Deirdre Airey Print E-mail

Deirdre never parked her car. She just abandoned it. If she met a friend while driving she would stop to talk and the locals knew they would simply need to wait until she moved on. She was a colourful character at a time when there were many and she was deeply respected as Coromandel’s only doctor. Dierdre was also a very religious person and in her later years she devoted much of her time to sculpting terracotta tiles depicting biblical subjects.

 

 



Deirdre Airey  was born in Christchurch on 9 December 1926, the only daughter of Bill and Isabel Airey. She was educated at Epsom Girl’s Grammar School and Otago University, graduating MB ChB in 1951.

Following a year as House Surgeon at Auckland, Deirdre went to Britain for further experience, travelling as ship’s surgeon on a cargo vessel. In Britain, she spent approximately two years each in hospitals at Newcastle and Durham, and at Great Ormond Street, London. She spent holidays with friends at Oxford, and there she converted to Catholicism, which was to have a profound effect on the remainder of her life. Travelling in Italy kindled in her a lifelong interest in the visual arts.
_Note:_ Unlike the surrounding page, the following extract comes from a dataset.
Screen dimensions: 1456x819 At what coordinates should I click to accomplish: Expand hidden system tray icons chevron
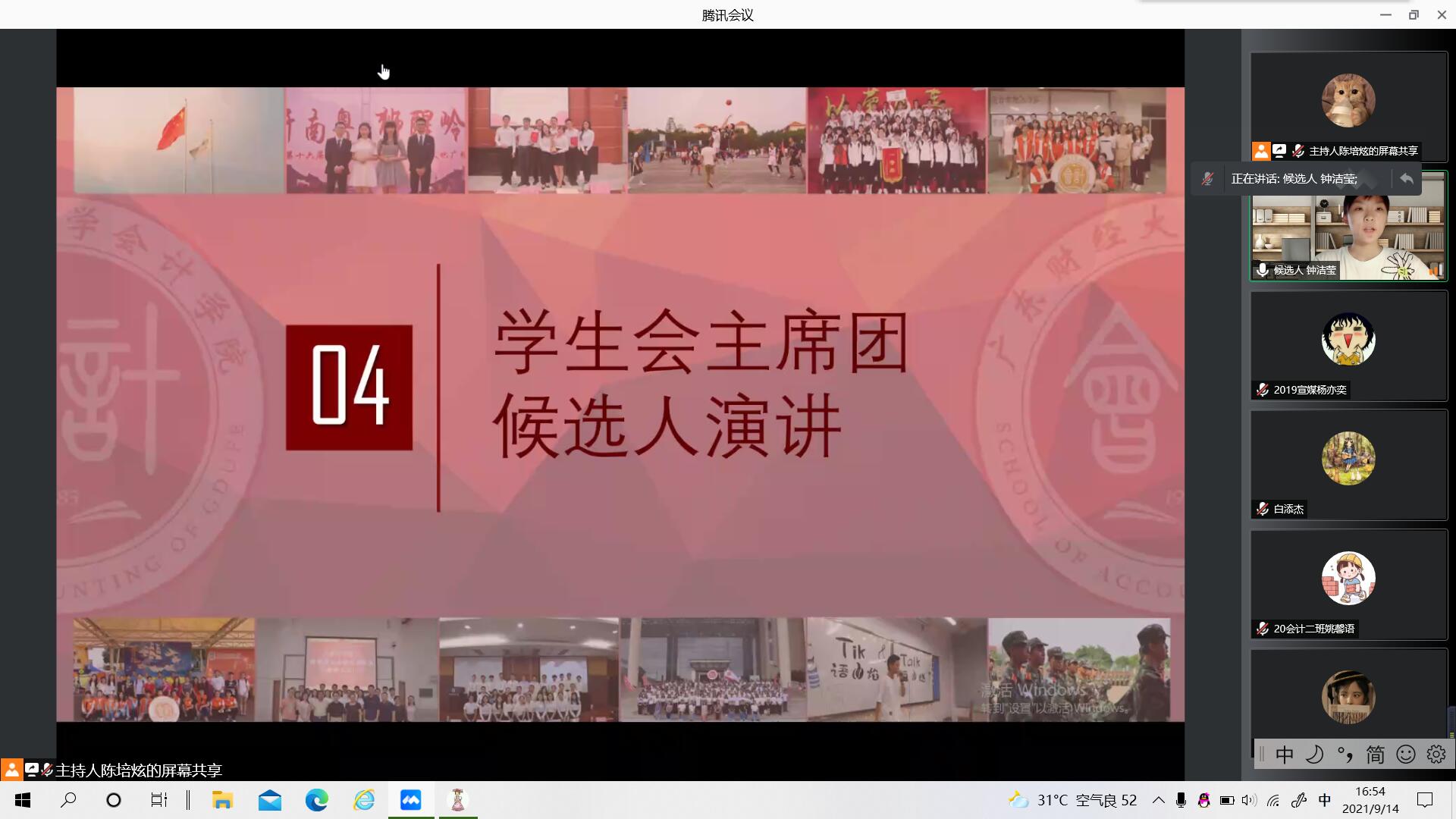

Returning to New Zealand in 1960, again travelling as ship’s surgeon, Deirdre was appointed to the position of part-time Medical Superintendent of Coromandel Hospital with the right of private practice. For this job she had to obtain her driving licence and her first car. She was for many years the sole practitioner in general practice at Coromandel, and, when the GP at Whitianga was absent, had to cover the entire Coromandel Peninsula north of Thames. The roads were rough, narrow and winding, and she would need to not only make home visits to remote farms and islands but also to deal with emergencies at any hour. She had a special commitment to the poor and was awarded the QSM.

Deirdre had a keen interest in gardening and was very supportive of moves to preserve the natural environment. She was interested in spinning and weaving and had a great love of reading. She established with others a Shakespeare reading group which met regularly. She wrote articles for newspapers on religious topics, stories, and at the time of her death was busy with an autobiography. However you needed the skill of a pharmacist to read her writing.

Her pottery was fired at Driving Creek with the assistance of Barry Brickell and Wailin Elliott.

Shortly after her retirement from general practice in 1987, Deirdre developed rheumatoid arthritis which rapidly progressed until she was unable to walk. Despite the devastating effect this disease had on her hands, and the fact that for the last 3 years of her life she was confined to a wheelchair, she continued working her clay tiles, and with the assistance of home help was able to remain in her own home.

Deirdre Airey died at Coromandel on 16 August 2002.